To change a cluster’s topology, from deployment management, select Edit deployment from the Actions dropdown. Next, select a storage and RAM setting from the Size per zone drop-down list, and save your changes. When downsizing the cluster, make sure to have enough resources to handle the current load, otherwise your cluster will be under stress.

Capacity slider to adjust Elasticsearch cluster size

For trials, larger sizes are not available until you add a credit card.

Currently, half the memory is assigned to the JVM heap (a bit less when monitoring is activated). For example, on a 32 GB cluster, 16 GB are allotted to heap. The disk-to-RAM ratio currently is 1:24, meaning that you get 24 GB of storage space for each 1 GB of RAM. All clusters are backed by SSD drives.

For production systems, we recommend not using less than 4 GB of RAM for your cluster, which assigns 2 GB to the JVM heap.

The CPU resources assigned to a cluster are relative to the size of your cluster, meaning that a 32 GB cluster gets twice as much CPU resources as a 16 GB cluster. All clusters are guaranteed their share of CPU resources, as we do not overcommit resources. Smaller clusters up to and including 8 GB of RAM benefit from temporary CPU boosting to improve performance when needed most.

[Extracted data entries]
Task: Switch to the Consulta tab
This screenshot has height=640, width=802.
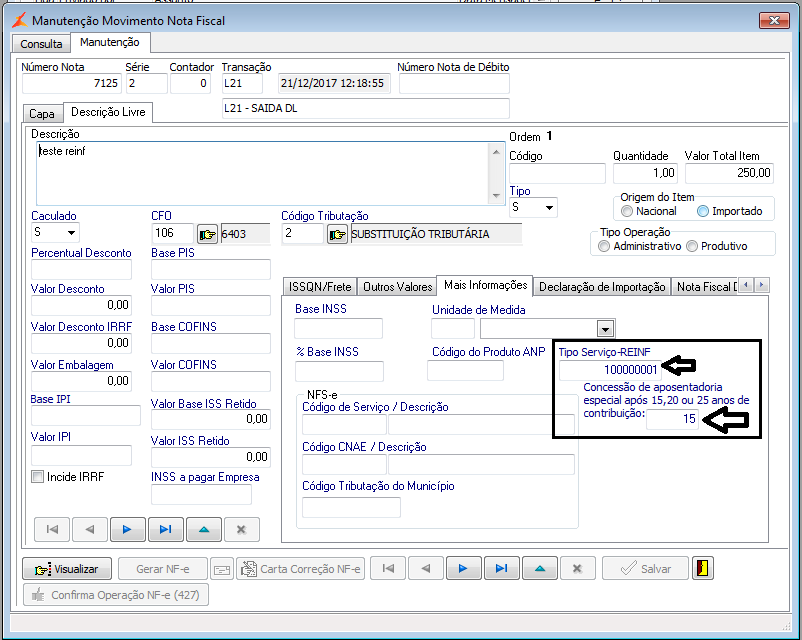Action: [x=41, y=44]
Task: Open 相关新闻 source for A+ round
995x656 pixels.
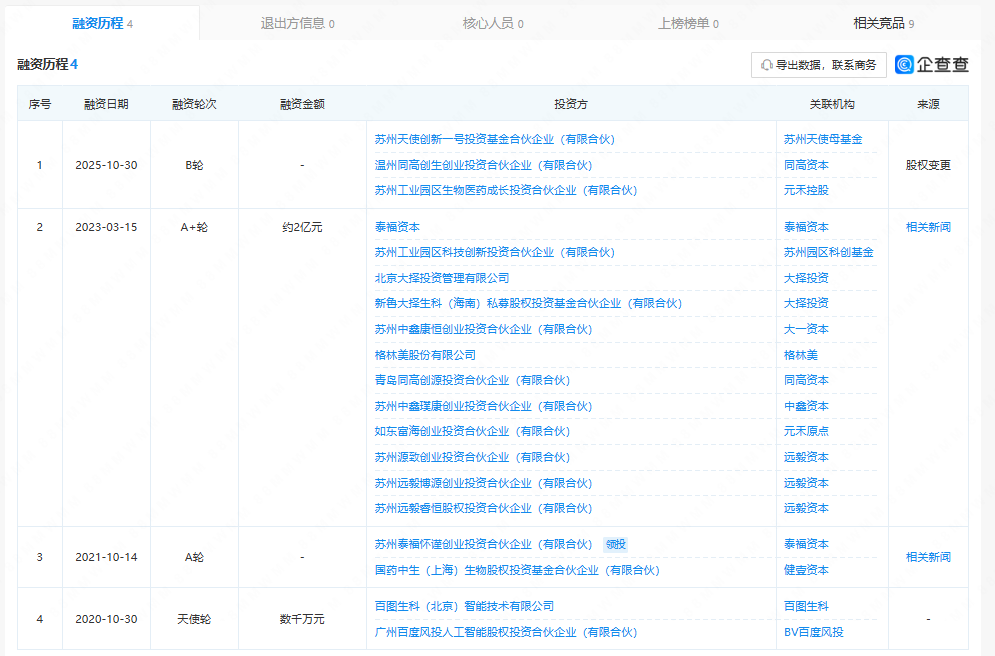Action: point(928,227)
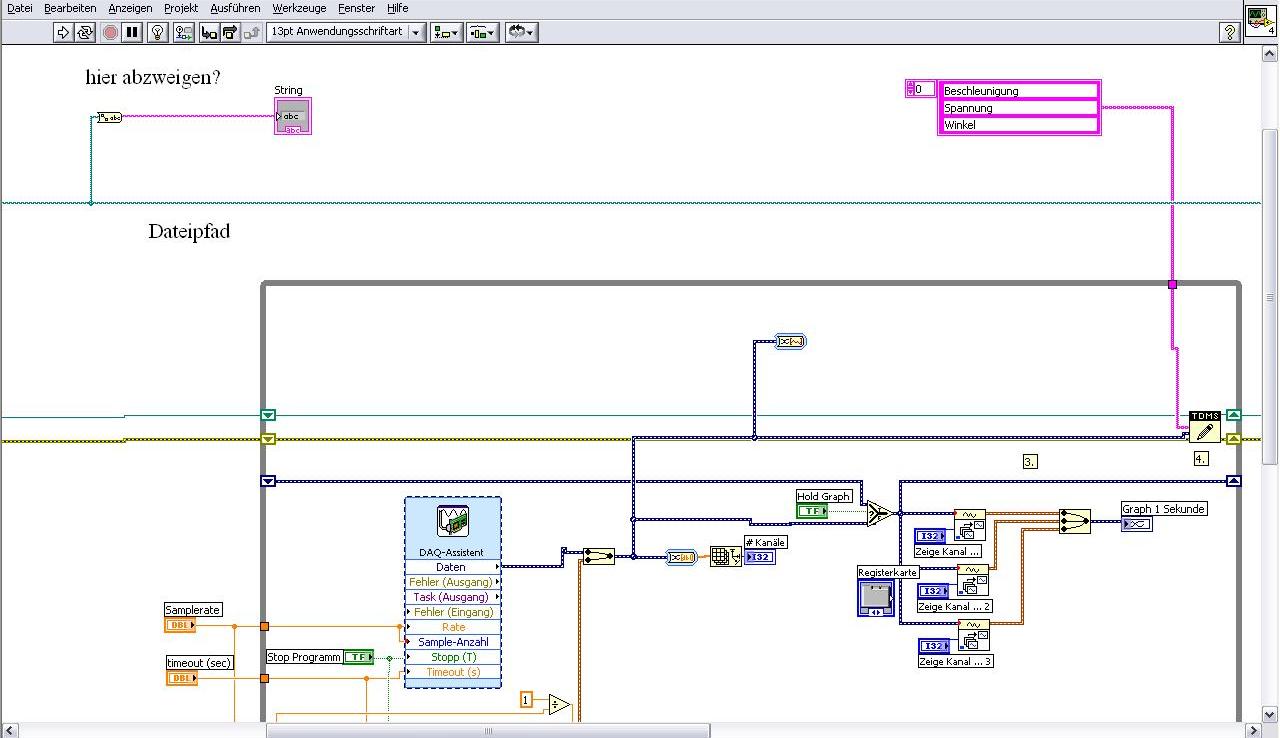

Given instruction 1: In the cluster sizing text, list every distinct quantity given in gigabytes, in the order each first appears.
Given instruction 2: Reproduce the records from the line containing "Task: Open 相关新闻 source for A+ round" through the end of the records, omitting the pictures.
The cluster sizing text and the records are unrelated pieces of material.

Problem solution 1: 32 GB, 16 GB, 24 GB, 1 GB, 4 GB, 2 GB, 8 GB

Problem solution 2:
Task: Open 相关新闻 source for A+ round
995x656 pixels.
Action: point(928,227)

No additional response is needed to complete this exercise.